‘Fémina’. Les femmes dans le judaïsme orthodoxe

Sociologue, féministe et passionnée d’Études juives, Sonia Sarah Lipsyc s’intéresse depuis plusieurs années à l’évolution du statut des femmes dans la Loi juive et, plus spécifiquement, au sein du judaïsme orthodoxe. Cette universitaire pratiquante se définit comme “une femme juive engagée qui souhaite être pleinement citoyenne dans son pays comme au sein de sa Communauté”.

Sonia Lipsyc a organisé en 2004, à Paris, un Colloque de réflexion, intitulé “Fémina”, qui a eu un grand retentissement, dont le principal but était de dresser l’état des lieux de la condition des femmes juives de France dans le judaïsme orthodoxe.
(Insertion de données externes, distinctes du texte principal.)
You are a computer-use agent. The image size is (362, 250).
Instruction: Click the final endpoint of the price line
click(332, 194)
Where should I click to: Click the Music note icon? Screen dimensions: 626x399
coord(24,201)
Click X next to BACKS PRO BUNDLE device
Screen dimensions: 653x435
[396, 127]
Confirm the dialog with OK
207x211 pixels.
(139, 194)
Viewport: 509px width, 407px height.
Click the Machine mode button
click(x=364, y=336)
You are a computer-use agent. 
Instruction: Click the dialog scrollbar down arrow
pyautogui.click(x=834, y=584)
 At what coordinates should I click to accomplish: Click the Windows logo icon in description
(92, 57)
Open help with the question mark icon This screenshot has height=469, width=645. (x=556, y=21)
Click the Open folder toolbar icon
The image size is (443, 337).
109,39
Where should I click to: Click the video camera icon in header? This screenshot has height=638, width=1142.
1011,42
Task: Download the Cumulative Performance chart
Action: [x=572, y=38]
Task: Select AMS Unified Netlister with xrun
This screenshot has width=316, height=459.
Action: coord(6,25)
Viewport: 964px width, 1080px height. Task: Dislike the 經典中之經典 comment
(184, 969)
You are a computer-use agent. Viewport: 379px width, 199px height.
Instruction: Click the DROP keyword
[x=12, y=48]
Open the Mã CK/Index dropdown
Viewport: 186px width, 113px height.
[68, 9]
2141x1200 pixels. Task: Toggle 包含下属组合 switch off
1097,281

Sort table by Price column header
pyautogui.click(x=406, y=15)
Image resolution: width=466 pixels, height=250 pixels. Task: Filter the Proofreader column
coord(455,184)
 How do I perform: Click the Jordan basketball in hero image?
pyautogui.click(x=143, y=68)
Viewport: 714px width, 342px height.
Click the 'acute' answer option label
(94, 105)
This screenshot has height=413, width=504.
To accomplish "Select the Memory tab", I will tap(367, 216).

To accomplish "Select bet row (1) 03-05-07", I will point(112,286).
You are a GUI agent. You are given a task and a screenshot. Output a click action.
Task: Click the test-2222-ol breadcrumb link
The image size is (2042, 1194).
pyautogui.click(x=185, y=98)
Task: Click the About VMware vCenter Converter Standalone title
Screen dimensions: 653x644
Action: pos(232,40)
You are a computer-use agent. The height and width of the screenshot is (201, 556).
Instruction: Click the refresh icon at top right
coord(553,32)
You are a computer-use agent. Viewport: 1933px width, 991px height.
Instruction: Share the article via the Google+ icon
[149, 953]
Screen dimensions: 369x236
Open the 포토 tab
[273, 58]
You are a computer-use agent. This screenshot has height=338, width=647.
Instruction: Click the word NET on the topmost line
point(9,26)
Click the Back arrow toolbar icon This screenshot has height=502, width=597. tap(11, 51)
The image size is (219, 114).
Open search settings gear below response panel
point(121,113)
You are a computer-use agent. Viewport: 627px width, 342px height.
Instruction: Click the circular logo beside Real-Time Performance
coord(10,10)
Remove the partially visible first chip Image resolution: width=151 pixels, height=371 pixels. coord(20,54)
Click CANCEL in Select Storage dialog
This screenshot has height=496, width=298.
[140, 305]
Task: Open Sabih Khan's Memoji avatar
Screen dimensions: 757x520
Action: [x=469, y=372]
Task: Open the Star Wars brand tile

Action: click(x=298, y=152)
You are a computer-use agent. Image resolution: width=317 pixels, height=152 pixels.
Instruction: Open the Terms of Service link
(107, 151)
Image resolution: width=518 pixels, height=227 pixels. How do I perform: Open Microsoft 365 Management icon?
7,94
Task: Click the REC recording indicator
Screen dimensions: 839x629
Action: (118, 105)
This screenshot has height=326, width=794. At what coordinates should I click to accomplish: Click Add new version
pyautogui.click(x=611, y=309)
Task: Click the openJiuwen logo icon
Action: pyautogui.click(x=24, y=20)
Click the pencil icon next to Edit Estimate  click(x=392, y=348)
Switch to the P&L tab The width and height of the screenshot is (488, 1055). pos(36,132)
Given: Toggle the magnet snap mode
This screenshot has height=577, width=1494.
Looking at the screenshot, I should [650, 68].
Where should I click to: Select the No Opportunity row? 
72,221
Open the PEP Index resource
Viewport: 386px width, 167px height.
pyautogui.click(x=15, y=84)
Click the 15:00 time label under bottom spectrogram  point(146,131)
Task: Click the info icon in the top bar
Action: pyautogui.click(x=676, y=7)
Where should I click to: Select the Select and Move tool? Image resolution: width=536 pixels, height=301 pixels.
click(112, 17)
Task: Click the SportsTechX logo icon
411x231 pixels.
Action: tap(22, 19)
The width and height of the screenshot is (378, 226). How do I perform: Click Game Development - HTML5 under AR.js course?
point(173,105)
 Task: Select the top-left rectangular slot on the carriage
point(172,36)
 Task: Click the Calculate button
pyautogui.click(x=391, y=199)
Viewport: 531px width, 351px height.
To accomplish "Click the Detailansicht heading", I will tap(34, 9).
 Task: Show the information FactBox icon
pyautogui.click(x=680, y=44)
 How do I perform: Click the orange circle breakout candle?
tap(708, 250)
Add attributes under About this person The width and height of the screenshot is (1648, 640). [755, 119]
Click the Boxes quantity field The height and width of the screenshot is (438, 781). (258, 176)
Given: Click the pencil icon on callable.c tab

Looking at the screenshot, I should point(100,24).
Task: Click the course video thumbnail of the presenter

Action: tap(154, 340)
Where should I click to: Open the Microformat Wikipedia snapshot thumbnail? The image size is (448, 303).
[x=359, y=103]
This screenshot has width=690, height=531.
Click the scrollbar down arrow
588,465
Le pendant québécois de “Fémina” se tiendra à Montréal les 14, 15 et 16 juin prochains dans le cadre du Festival Séfarad 2008, une manifestation culturelle organisée par la Communauté sépharade unifiée du Québec. Des conférencières de France et du Québec et des Rabbins montréalais participeront aux tables rondes prévues au programme de ce forum de réflexion et d’échanges.

Un des moments les plus marquants de “Fémina” version Québec sera sans doute le panel ayant pour thème: “Le divorce religieux”, qui se tiendra le 16 juin, à 21h, au Centre Segal. Les panélistes invités seront: le Rabbin David Banon, Juge au Tribunal rabbinique de Montréal et leader spirituel du Centre de Torah sépharade de Laval; l’avocate française Annie Dreyfus, spécialiste du Droit de la famille; l’universitaire française Janine Elkouby, première femme à siéger au Consistoire israélite du Bas-Rhin; l’universitaire montréalaise Norma Joseph, directrice du Département Femmes et Religion de l’Université Concordia; et Diane Sasson, directrice de l’Auberge Shalom de Montréal pour les femmes battues. Sonia Lipsyc sera la modératrice de ce panel.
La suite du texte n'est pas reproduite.